-- YOUR INSTRUCTIONS --
The range to repeat runs from the line with "You are a GUI" to the last line below, both ends included; give it exactly and without pictures.

-- STORED DATA --
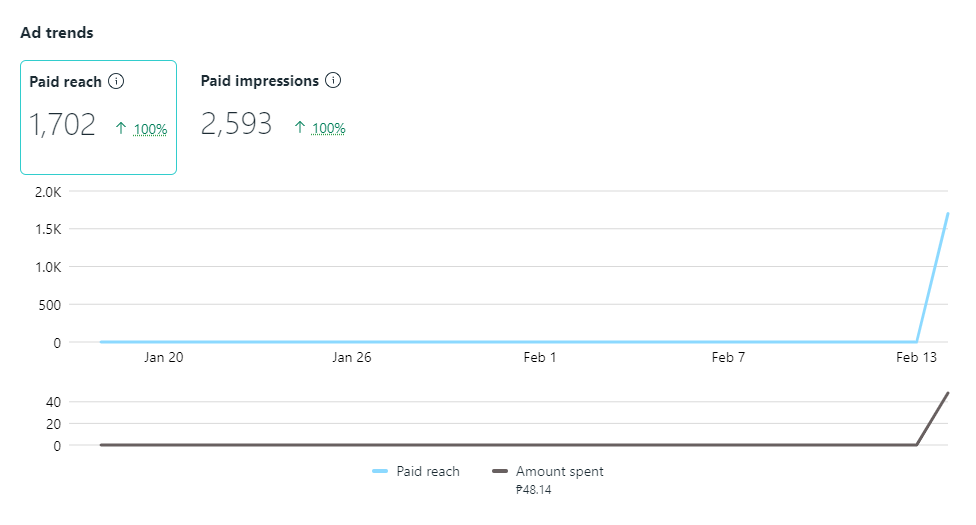Screen dimensions: 976x525
Task: Click the 2.0K label on the y-axis
Action: point(48,191)
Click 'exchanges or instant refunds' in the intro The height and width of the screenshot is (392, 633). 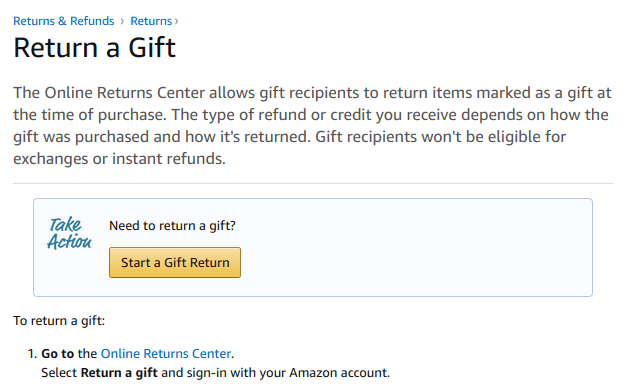[118, 159]
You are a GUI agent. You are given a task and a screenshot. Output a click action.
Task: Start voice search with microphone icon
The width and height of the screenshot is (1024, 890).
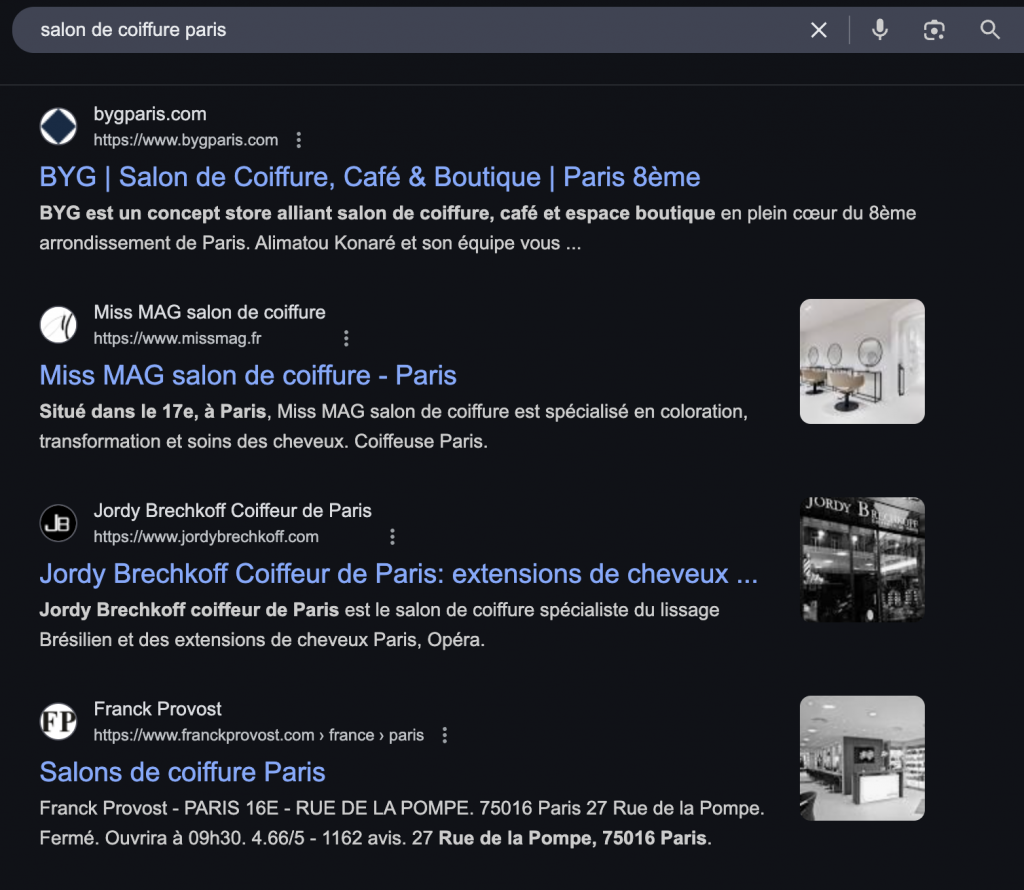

-- SOLUTION --
You are a GUI agent. You are given a task and a screenshot. Output a click action.
Task: Start voice search with microphone icon
The width and height of the screenshot is (1024, 890).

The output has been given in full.